NorthStandCA logo

Beth Mead to Depart Arsenal at End of 2025/26 Season

Beth Mead’s Arsenal story now has a final chapter. The club have confirmed that the England forward will leave when her contract expires at the end of the 2025/26 season, drawing a line under one of the most influential careers in their modern history.

Nine seasons. 263 appearances. 86 goals. A stack of trophies and a legacy that runs far deeper than the numbers.

From Whitby Prodigy to North London Star

Born in Whitby in 1995, Mead arrived at Arsenal from Sunderland in 2017 with a reputation that already preceded her. She had become the WSL’s youngest Golden Boot winner in 2015 at just 20, a ruthless finisher with a habit of deciding games.

Arsenal didn’t have to wait long to see that pedigree translate. Mead slotted into North London life with remarkable ease, driving the team to the League Cup and WSL titles in her first two seasons. The goals came. The assists came. So did the sense that Arsenal had signed not just a striker, but a cornerstone.

As her influence grew, so did her standing on the international stage. Mead made her senior England debut in 2018 and quickly established herself as one of the Lionesses’ sharpest attacking weapons. She played a key role as England reached the semi-finals of the 2019 FIFA Women’s World Cup, her direct running and eye for goal making her impossible to ignore.

Owning the Biggest Stage

Then came 2022, the year that changed everything.

At the Euros, Mead produced the tournament of her life. England became European champions for the first time, and their No.9 was at the heart of it all. She walked away with the UEFA Player of the Tournament and Golden Boot awards, the defining figure of a defining summer.

Recognition followed at a relentless pace. BBC Women’s Footballer of the Year. England’s Player of the Year. And, in a moment that resonated far beyond the women’s game, BBC Sports Personality of the Year 2022. For Arsenal, it was a point of pride as much as a reflection of her dominance; their forward had become the face of a national sporting renaissance.

Cruel Setback, Relentless Response

Just when her career seemed to be soaring to new heights, it all stopped.

In November 2022, Mead suffered a ruptured anterior cruciate ligament. The injury cut short her 2022/23 season and ended any hope of playing at the 2023 FIFA Women’s World Cup. From centre stage to the treatment room in an instant.

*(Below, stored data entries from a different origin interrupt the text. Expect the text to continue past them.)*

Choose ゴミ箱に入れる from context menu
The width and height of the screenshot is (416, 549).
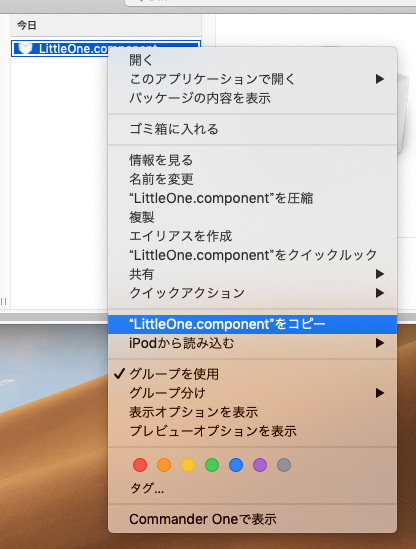pos(252,129)
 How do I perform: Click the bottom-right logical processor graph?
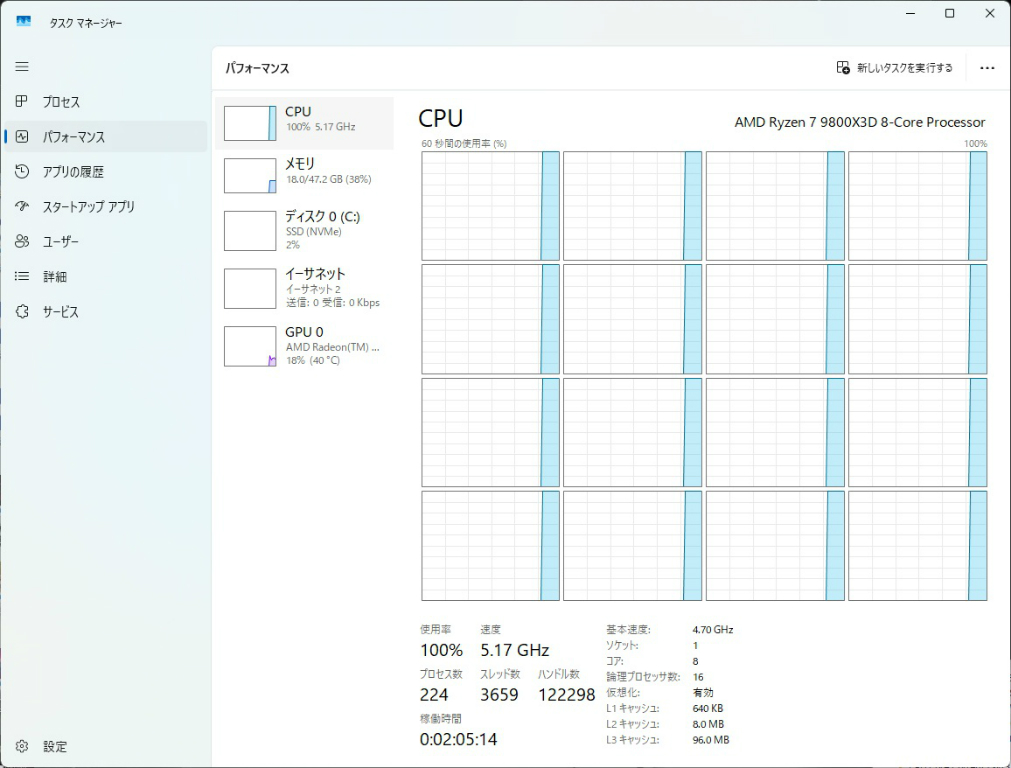[917, 545]
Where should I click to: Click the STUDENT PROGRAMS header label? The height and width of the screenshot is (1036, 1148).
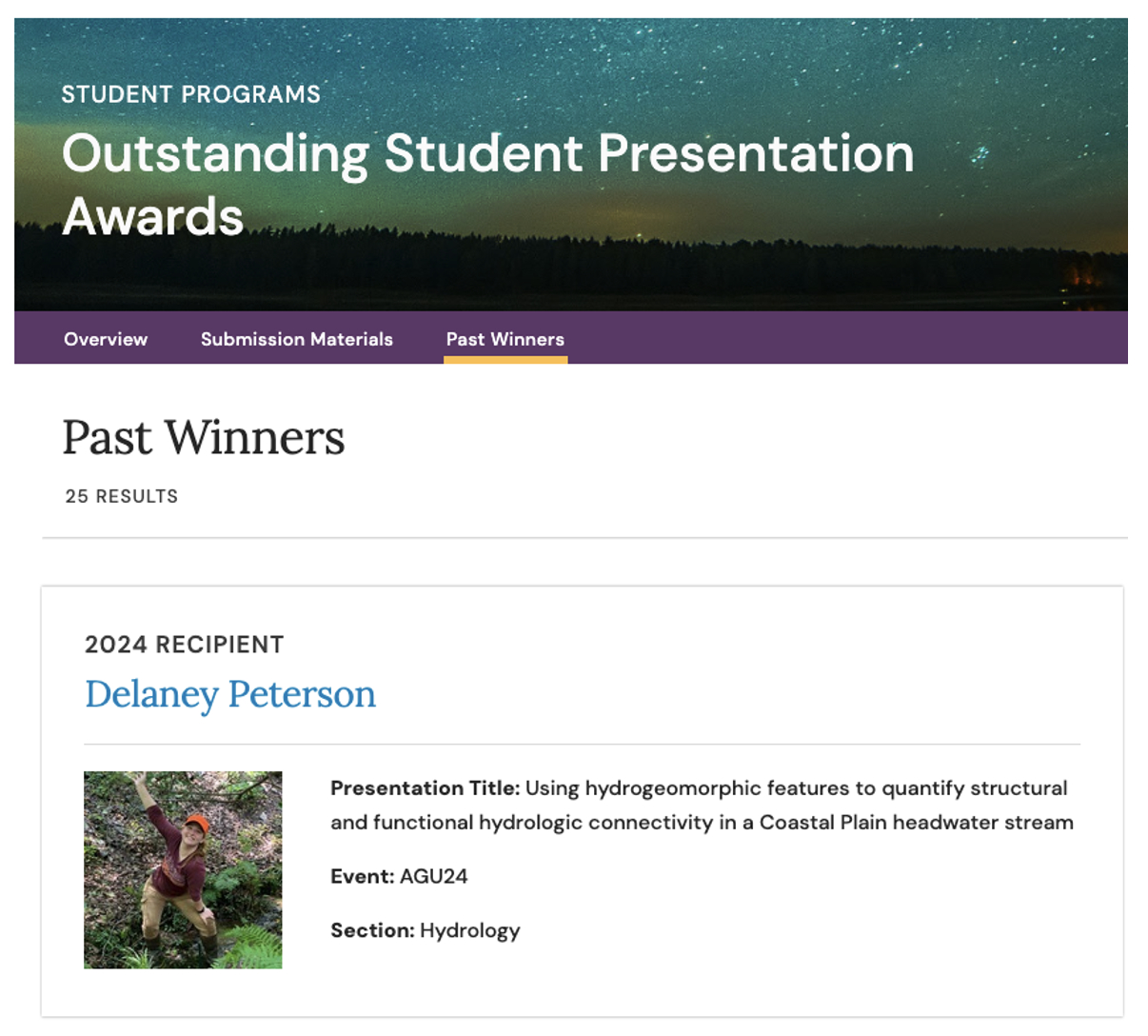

The road back was long and unforgiving, but she took it. Mead returned in the early weeks of the 2023/24 season, not as a diminished figure clinging to past glories, but as a player intent on adding more. By the spring, she had another League Cup winners’ medal in her collection.

Lisbon, Barcelona and a Pass for the Ages

If there is one moment that will live longest in Arsenal minds, it may well be Lisbon in May 2025.

Final day of the 2024/25 campaign. Arsenal against Barcelona. A Champions League final with history on the line and 18 years of European frustration hanging over the club.

Mead started on the bench, watching as tension gripped the game. Then, on 67 minutes, she and Stina Blackstenius entered the fray. The effect was immediate. The tempo lifted, the belief returned, and Arsenal began to punch holes in Barcelona’s resistance.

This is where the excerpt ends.